Instructions for the task: Please return each entry that follows exactly as given, but without pictures.

Records for this task:
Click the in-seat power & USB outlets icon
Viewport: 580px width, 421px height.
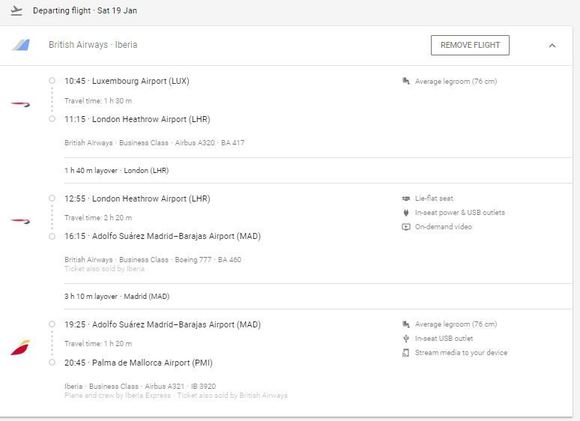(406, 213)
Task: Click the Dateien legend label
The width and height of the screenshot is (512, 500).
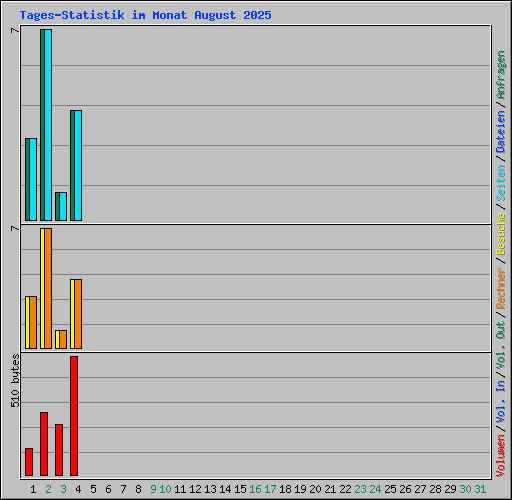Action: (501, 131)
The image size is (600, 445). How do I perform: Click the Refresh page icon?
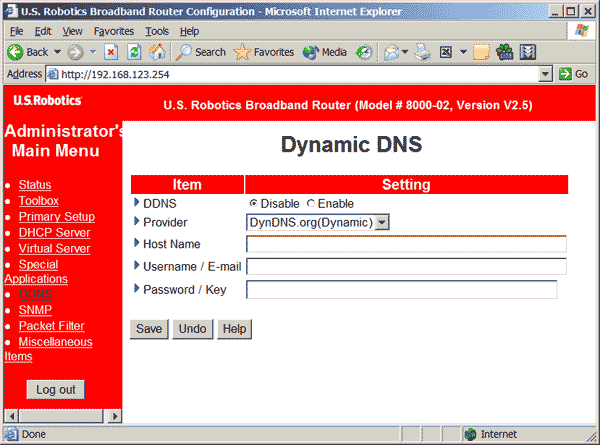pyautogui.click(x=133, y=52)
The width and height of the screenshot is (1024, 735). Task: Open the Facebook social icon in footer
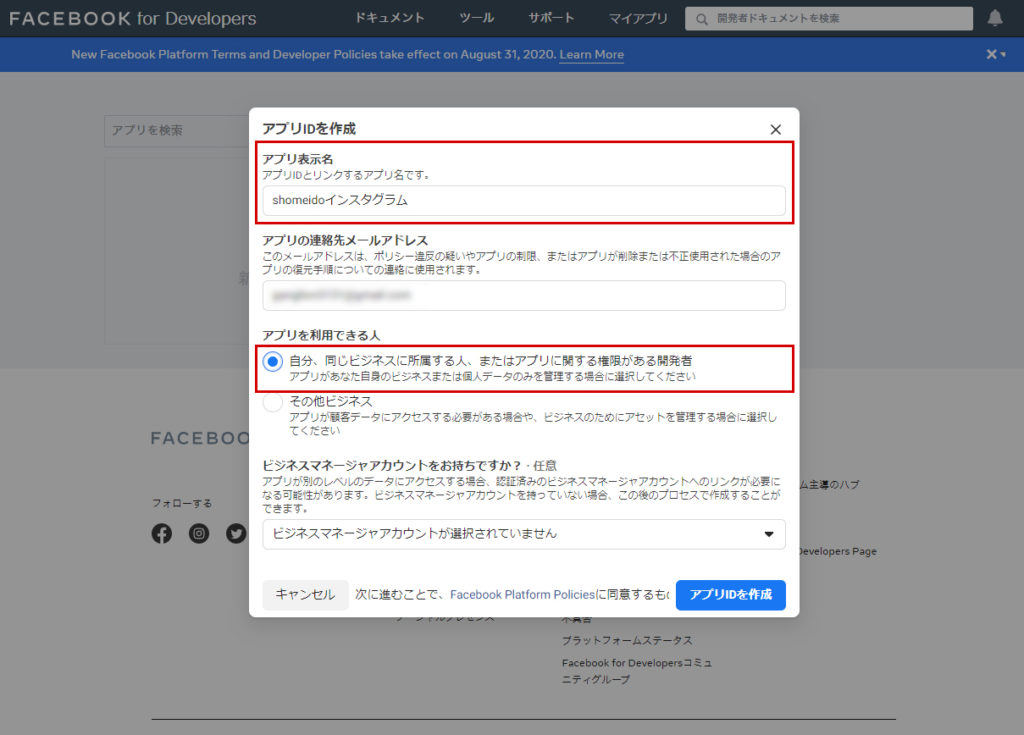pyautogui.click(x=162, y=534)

Exercise solution:
Click the in-seat power & USB outlets icon
Viewport: 580px width, 421px height.
(406, 213)
Task: Click the Dateien legend label
The width and height of the screenshot is (512, 500).
Action: (501, 131)
The image size is (600, 445). How do I perform: Click the Refresh page icon?
pyautogui.click(x=133, y=52)
The width and height of the screenshot is (1024, 735). Task: Open the Facebook social icon in footer
pyautogui.click(x=162, y=534)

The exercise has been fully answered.